There is so much hype lately with the love your body movement. I wholeheartedly agree but not in the way that some people intend it. Love your body means something totally different to me now than it did even 2 years ago.

     Over the past decade I managed to go from a girl whose identity was dependent on what society thought about her to a woman, wife, and mom who has found freedom from social stigmas.

     I believe that every single person, including you, deserves to have peace with their body despite it’s size, weight, shape, or any other imperfection. You will never be content with your body unless you learn to love yourself exactly how you are. Right now. Not in 20 pounds. Not with better nutrition. Not when you get your hair done. Granted, those things are all wonderful and good for you. But somewhere we got it backwards. We should not do those things in order to have a body worth loving. We should strive to be in a place where we love our bodies because we believe we are valuable enough to be taken care of. Now it may seem like I am talking a lot about how we feel about our bodies but let me clarify. 

     The problem isn’t with your body, the problem is what you think of it…and what you think of yourself. 
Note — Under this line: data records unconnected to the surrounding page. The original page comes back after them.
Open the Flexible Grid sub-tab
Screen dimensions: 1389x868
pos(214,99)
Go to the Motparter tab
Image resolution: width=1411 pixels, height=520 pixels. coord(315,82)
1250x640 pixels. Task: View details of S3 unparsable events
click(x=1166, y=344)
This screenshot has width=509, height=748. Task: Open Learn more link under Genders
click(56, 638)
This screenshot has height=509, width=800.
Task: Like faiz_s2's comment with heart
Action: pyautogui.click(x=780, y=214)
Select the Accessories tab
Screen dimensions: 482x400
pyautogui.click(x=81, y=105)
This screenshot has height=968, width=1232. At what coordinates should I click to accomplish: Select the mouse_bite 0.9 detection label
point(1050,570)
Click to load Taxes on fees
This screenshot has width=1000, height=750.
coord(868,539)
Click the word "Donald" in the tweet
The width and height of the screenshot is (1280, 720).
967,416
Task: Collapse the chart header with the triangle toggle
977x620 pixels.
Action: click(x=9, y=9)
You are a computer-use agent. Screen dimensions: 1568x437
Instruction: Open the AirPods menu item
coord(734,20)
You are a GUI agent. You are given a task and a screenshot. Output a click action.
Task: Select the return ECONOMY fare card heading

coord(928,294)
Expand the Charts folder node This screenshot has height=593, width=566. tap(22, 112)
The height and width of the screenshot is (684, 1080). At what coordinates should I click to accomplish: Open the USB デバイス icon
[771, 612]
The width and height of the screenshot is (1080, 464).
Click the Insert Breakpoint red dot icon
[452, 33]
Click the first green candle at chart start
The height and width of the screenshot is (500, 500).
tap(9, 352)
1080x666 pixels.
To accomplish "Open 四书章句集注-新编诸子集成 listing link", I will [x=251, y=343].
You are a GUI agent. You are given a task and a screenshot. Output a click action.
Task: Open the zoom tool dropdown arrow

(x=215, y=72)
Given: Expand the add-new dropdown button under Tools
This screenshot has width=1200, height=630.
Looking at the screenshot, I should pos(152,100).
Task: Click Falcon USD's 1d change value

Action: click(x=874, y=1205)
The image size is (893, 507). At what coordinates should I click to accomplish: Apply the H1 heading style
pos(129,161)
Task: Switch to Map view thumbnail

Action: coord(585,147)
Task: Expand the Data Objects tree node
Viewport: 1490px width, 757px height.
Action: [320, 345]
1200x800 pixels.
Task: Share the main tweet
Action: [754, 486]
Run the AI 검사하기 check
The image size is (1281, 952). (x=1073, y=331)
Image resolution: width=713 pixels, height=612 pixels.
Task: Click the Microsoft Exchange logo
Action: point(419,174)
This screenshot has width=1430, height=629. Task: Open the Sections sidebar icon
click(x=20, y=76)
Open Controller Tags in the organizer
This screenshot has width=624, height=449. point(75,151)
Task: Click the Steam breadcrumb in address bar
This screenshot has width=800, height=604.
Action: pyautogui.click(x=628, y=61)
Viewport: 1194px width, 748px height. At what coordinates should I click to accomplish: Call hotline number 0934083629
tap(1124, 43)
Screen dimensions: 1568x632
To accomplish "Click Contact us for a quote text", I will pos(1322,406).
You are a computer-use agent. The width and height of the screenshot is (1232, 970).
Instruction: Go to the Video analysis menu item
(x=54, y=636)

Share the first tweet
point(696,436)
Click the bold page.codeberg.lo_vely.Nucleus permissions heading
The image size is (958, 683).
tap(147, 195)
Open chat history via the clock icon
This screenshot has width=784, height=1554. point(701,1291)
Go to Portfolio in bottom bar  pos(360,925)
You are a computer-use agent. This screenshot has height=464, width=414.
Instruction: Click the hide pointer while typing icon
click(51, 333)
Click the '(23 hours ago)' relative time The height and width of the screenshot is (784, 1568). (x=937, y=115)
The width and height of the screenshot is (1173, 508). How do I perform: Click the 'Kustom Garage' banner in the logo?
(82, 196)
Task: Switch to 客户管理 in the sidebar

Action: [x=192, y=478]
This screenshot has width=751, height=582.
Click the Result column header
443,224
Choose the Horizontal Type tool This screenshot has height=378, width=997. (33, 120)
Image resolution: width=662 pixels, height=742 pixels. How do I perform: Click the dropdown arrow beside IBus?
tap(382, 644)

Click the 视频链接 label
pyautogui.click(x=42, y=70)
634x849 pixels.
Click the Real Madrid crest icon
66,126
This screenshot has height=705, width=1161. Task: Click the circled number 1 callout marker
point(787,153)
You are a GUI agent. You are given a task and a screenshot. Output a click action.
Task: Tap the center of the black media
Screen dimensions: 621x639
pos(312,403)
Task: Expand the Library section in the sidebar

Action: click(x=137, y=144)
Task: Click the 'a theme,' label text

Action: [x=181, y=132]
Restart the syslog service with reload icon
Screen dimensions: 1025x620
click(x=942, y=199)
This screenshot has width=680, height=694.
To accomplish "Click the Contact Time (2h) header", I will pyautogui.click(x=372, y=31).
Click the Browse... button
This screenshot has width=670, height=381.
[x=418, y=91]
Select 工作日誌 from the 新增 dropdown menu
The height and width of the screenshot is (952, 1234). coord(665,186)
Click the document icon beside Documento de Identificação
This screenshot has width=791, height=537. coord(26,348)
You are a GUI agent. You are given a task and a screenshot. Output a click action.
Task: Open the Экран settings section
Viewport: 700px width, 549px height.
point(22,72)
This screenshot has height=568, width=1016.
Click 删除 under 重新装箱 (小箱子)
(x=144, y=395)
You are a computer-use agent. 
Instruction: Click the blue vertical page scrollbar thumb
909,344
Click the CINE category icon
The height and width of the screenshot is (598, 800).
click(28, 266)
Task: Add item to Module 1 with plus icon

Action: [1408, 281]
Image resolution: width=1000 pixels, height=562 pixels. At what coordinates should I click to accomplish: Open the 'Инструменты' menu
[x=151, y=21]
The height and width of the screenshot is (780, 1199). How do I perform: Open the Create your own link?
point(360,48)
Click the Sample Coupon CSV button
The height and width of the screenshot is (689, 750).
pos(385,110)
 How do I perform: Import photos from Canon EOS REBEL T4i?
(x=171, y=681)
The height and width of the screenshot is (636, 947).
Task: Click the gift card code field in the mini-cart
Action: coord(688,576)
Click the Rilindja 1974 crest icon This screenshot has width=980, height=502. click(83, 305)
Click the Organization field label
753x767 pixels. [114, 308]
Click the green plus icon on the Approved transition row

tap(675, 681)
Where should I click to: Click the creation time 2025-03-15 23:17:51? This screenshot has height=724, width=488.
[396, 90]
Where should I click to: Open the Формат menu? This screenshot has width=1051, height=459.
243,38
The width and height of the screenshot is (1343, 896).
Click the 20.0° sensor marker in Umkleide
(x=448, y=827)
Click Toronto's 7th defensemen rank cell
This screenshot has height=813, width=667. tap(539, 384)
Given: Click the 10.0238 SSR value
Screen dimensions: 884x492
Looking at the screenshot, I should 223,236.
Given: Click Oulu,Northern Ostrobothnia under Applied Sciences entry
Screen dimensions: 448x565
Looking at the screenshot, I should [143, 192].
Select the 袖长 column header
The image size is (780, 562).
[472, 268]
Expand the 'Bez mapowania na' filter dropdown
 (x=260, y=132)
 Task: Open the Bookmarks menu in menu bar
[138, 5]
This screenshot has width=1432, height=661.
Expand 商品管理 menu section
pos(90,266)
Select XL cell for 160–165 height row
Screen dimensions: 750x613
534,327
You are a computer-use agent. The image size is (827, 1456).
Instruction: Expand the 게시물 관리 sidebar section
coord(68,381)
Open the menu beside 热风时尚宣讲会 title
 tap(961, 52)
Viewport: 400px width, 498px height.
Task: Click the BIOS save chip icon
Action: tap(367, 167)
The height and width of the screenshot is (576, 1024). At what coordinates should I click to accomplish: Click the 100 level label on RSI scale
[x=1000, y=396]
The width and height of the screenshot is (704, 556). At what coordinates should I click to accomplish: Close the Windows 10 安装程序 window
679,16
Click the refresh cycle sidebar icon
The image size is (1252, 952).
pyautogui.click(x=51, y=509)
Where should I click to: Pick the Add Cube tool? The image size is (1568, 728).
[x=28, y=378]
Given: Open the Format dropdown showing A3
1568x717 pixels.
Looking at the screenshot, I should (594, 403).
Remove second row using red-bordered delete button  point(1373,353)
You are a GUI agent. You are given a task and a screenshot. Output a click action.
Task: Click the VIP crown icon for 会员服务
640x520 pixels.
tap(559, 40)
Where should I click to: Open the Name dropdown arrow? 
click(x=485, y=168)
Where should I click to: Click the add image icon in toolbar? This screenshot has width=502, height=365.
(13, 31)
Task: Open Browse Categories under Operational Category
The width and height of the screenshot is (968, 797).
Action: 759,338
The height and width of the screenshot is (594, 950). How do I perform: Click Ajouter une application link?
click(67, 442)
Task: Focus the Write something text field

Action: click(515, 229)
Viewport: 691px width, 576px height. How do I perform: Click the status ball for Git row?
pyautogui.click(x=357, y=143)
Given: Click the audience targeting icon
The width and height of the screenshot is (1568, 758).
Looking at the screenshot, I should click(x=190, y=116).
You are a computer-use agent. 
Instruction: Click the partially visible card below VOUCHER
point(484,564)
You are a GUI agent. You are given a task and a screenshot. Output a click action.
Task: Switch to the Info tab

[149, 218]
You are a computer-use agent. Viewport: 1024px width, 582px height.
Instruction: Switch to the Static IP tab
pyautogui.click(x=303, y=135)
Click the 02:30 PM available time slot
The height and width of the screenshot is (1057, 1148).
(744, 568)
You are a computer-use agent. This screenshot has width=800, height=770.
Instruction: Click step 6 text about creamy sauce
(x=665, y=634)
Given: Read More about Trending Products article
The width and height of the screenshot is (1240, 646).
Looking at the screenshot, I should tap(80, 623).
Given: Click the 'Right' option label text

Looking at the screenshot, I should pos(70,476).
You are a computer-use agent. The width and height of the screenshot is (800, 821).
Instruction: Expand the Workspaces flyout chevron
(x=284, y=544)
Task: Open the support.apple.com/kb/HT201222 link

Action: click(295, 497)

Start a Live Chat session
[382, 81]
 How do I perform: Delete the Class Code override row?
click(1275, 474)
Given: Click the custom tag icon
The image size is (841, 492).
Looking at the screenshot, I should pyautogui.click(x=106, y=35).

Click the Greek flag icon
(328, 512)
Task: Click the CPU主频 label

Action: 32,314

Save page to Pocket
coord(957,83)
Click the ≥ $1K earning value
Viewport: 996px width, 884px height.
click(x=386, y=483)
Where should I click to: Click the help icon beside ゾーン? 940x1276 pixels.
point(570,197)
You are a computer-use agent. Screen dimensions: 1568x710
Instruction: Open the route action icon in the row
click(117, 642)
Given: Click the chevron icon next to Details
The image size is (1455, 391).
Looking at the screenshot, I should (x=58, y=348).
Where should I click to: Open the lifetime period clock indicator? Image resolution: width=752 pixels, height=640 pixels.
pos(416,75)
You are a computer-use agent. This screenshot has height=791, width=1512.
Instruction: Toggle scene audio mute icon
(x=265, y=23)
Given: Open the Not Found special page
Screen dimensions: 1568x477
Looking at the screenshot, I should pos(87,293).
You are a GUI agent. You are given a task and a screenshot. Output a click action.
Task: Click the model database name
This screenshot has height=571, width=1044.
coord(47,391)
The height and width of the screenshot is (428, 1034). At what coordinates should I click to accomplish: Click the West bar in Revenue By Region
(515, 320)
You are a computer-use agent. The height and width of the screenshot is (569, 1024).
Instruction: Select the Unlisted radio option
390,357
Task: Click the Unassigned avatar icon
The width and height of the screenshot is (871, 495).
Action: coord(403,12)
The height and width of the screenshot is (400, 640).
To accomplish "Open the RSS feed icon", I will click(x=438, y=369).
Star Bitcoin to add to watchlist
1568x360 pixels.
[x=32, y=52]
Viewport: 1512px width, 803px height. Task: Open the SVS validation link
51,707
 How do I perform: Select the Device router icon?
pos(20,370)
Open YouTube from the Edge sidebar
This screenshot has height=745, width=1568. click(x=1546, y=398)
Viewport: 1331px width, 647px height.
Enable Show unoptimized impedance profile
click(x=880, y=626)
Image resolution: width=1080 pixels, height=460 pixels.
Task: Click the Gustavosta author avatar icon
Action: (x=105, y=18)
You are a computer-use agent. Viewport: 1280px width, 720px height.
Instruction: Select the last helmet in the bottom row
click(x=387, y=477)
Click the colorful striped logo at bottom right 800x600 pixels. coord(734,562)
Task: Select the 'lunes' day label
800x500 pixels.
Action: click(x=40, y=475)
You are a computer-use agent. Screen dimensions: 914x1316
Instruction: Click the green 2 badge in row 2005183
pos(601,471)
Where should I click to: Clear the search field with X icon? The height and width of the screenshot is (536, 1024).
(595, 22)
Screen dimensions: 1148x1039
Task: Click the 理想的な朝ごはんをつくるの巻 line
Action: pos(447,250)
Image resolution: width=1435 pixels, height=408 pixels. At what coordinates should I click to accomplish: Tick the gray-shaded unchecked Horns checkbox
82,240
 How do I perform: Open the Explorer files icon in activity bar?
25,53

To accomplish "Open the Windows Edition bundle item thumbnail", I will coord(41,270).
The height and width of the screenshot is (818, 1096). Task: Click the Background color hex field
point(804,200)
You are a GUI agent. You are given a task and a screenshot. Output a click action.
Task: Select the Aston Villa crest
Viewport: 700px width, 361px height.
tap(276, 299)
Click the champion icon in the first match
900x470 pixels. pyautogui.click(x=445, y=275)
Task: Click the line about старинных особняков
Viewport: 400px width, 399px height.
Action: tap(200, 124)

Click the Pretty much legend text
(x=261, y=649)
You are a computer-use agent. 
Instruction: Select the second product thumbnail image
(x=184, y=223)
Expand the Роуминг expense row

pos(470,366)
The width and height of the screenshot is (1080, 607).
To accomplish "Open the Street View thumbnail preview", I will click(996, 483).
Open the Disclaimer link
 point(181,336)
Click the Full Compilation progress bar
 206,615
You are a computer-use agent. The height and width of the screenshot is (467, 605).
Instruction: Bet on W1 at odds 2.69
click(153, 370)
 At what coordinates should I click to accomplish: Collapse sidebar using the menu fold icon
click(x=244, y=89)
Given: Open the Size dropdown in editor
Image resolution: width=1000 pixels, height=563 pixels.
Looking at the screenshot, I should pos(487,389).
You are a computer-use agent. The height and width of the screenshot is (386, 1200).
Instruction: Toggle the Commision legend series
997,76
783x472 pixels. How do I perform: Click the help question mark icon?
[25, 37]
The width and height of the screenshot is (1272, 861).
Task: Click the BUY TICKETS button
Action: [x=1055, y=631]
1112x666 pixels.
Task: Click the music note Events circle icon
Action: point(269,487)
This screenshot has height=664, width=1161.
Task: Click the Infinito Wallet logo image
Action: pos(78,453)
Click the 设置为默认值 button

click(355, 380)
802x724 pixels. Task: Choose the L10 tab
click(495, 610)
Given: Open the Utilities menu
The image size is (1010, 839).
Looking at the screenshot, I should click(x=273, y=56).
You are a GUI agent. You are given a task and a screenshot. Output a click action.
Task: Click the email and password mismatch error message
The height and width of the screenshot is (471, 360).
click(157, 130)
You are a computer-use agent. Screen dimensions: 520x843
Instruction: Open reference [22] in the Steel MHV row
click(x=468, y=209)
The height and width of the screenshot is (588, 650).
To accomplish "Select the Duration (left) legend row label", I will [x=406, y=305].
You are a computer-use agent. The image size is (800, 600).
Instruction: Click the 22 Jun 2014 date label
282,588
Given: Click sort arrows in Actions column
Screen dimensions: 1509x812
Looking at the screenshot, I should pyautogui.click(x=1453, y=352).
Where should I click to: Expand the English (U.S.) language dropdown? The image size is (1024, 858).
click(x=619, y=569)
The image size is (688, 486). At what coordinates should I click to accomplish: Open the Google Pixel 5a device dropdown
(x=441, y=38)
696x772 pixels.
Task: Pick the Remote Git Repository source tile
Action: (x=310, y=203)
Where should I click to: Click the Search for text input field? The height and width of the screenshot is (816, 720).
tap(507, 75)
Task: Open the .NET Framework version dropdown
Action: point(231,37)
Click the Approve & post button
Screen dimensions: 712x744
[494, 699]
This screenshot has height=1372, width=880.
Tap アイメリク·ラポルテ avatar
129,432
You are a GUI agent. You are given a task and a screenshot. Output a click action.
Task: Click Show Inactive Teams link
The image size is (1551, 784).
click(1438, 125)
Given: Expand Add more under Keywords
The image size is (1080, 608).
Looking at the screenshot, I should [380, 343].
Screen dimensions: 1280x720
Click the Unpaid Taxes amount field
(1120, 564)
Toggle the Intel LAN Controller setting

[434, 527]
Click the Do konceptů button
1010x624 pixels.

     It took me a while but i finally truly understand what it means to love your body.  My focus on loving my own body is not in the mirror or on the scale. It is on the person I aspire to be. The best me that I can bring to the table. The woman who walks tall and proud with her head held high. The mom who will be chasing around a toddler before I know it. The wife who feels confident and unashamed with intimacy in her marriage. Those are the reasons I choose to take care of myself. I am not perfect. It is a balancing act. I have weeks and seasons where I am just not at my best and you know what? It does not change how I feel about myself.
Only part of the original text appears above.